Network execs have lately been quick to chide Nielsen as an old dog that can’t seem to learn new, more digitally savvy tricks, citing a ratings system that does not account for online numbers that can help drive viewership for a show.

But the org’s cross-platform report this month is a step in a more digital direction, with an emphasis on what Nielsen calls “zero-TV” households.

Surprisingly, being a zero-TV household doesn’t mean its residents don’t own actual television — 75% of the zero-TV homes have at least one TV set, but get their entertainment content through other services and devices that Nielsen doesn’t traditionally track. Almost half of them watch TV content through subscription services like Hulu or Netflix, and the Zero-TV demos tend to skew younger.

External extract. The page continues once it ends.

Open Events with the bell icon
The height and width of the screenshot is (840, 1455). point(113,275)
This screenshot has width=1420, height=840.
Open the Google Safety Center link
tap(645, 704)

Zero-TV households account for less than 5% of American homes, but their numbers have more than doubled since 2007, when around 2 million homes qualified as zero-TV households, to over 5 million.

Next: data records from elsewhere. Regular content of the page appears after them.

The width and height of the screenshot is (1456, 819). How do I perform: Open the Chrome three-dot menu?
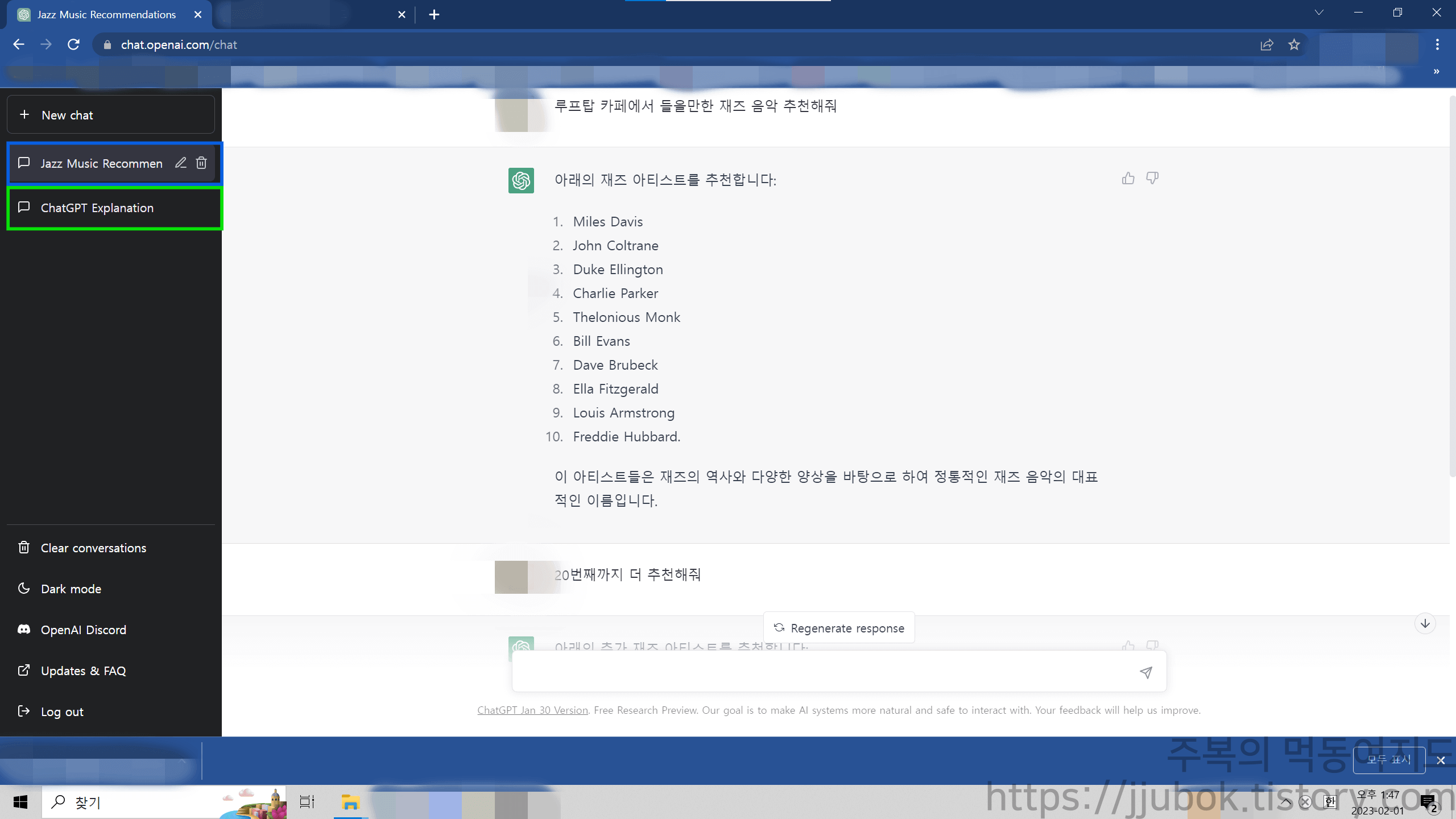pyautogui.click(x=1437, y=45)
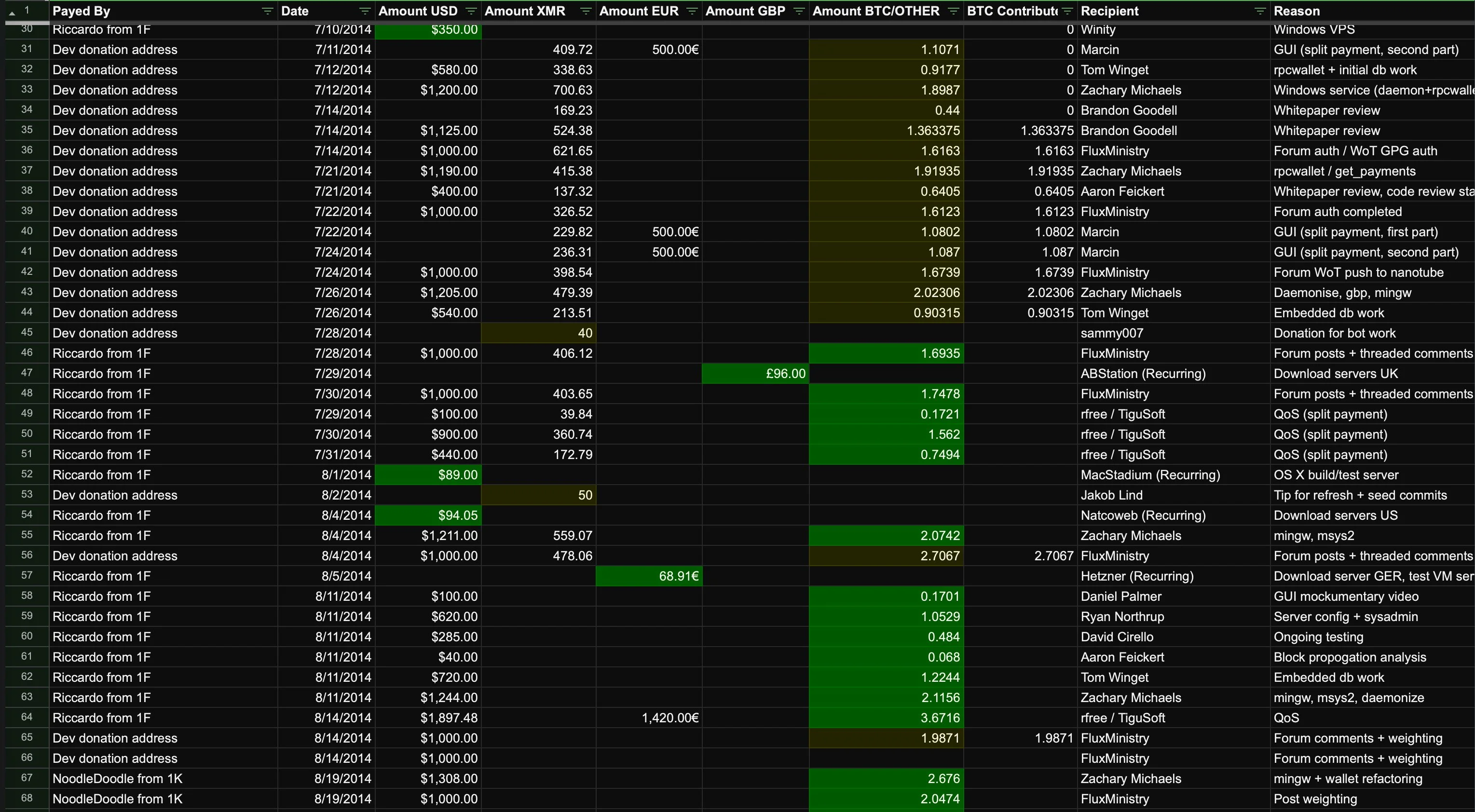Screen dimensions: 1475x812
Task: Select row 57 header number
Action: 27,576
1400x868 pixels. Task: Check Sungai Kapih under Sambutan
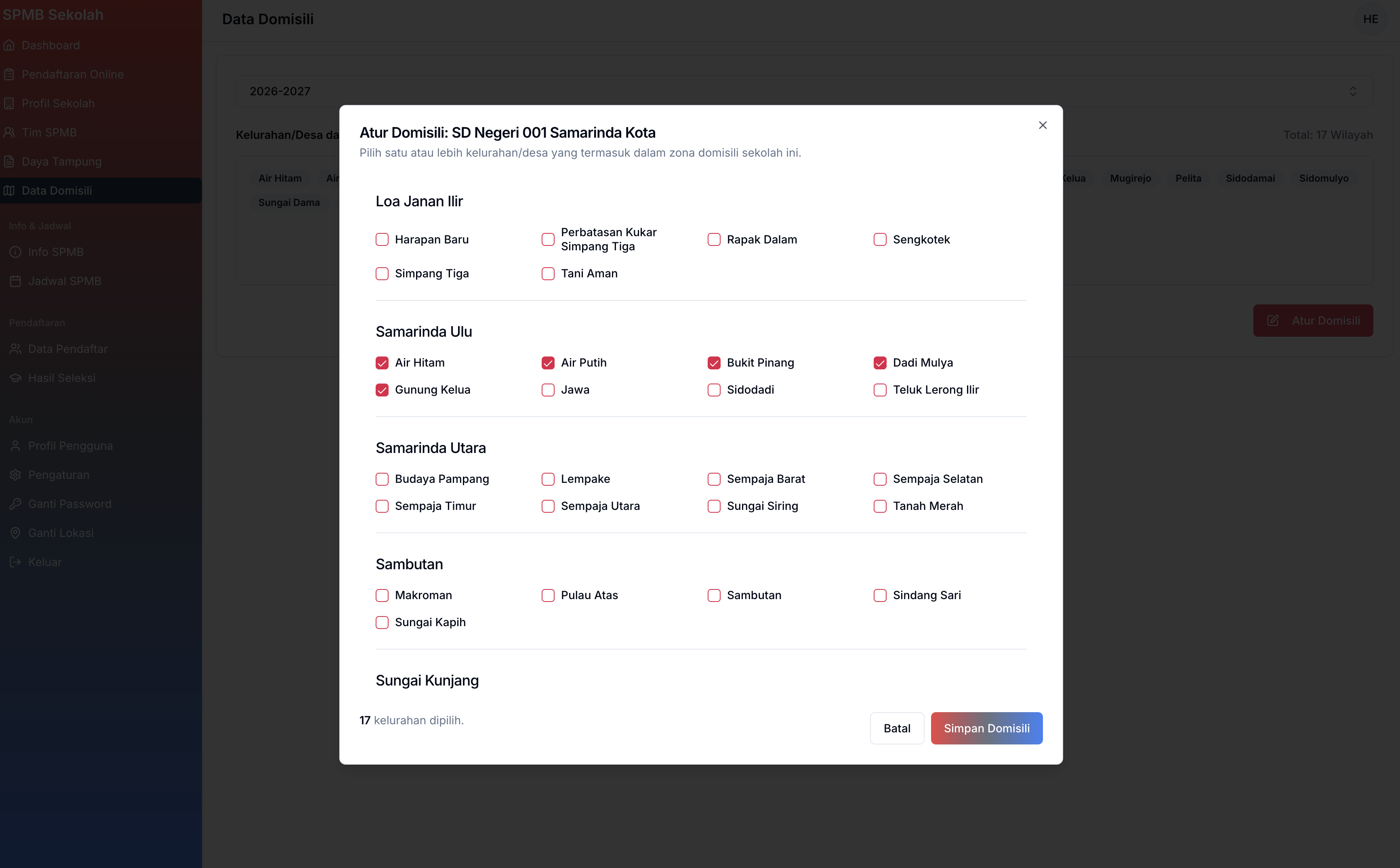pos(383,622)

“These households did not fit Nielsen’s traditional definition of a TV household and will start to be included in our measured samples for the coming 2013-2014 season,” senior veep of insights Dounia Turril said in the report.

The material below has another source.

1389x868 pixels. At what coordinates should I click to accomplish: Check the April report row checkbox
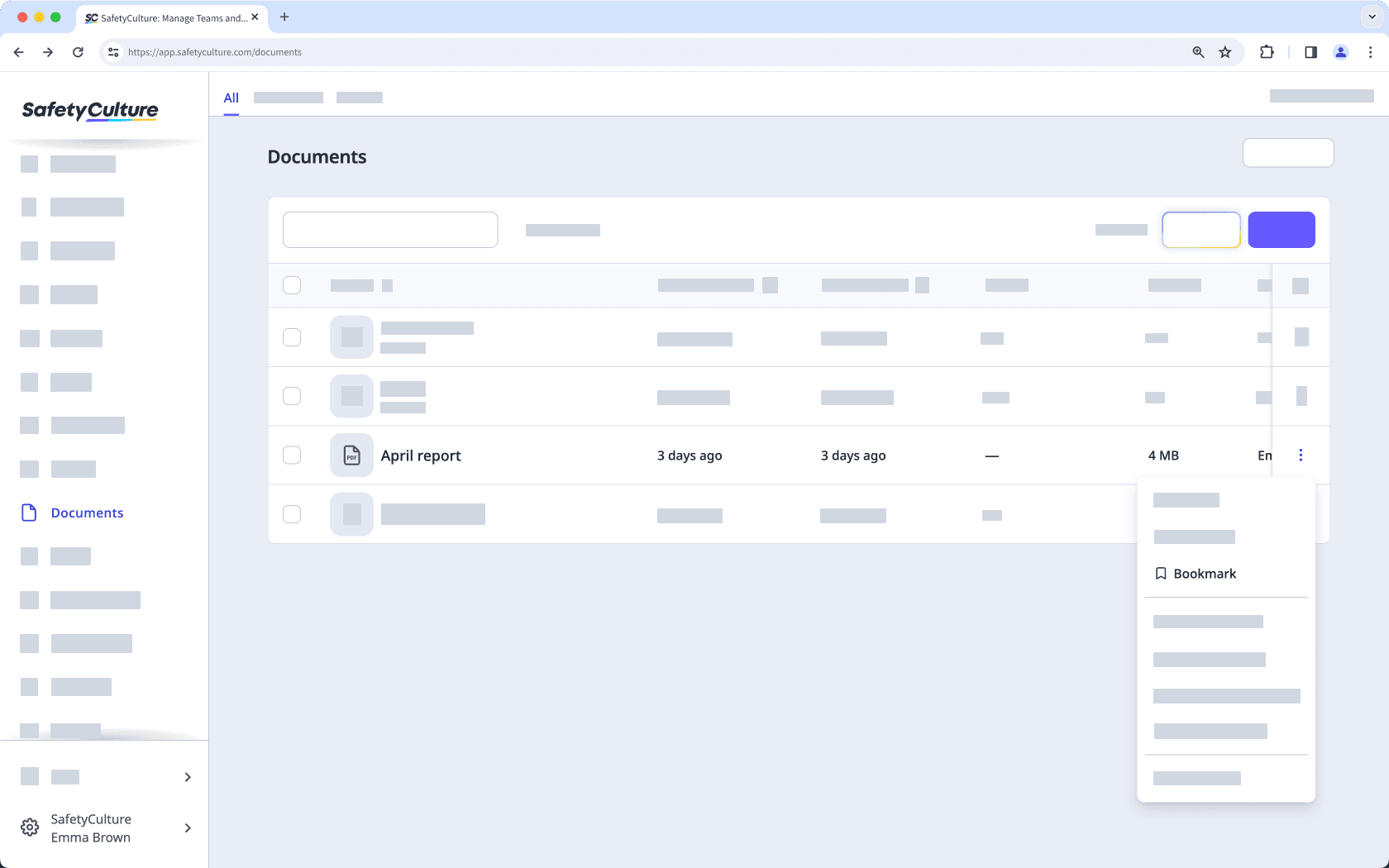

Why are these viewers maintaining a zero-TV lifestyle? 36% cite cost and 31% cite lack of interest as their reasons for dodging traditional TV services.

L+7 numbers have become increasingly leveraged by nets plagued by tepid live broadcast ratings, and now a call for a better standard in digital ratings can be heard from younger-skewing nets like the CW, whose digital aud base is not accounted for in traditional numbers.

An acknowledgment of the zero-TV household evolution and basic data on their numbers may not be enough to satisfy some net execs, though, who have already soured on certain Nielsen standards when it comes to analyzing a program’s success.

What’s more, zero-TV households do not include homes where traditional TV service is available, but residents tend towards digital content consumption. So long as Nielsen remains reactive to consumer trends, the ratings lag will continue — and so will the industry’s complaints.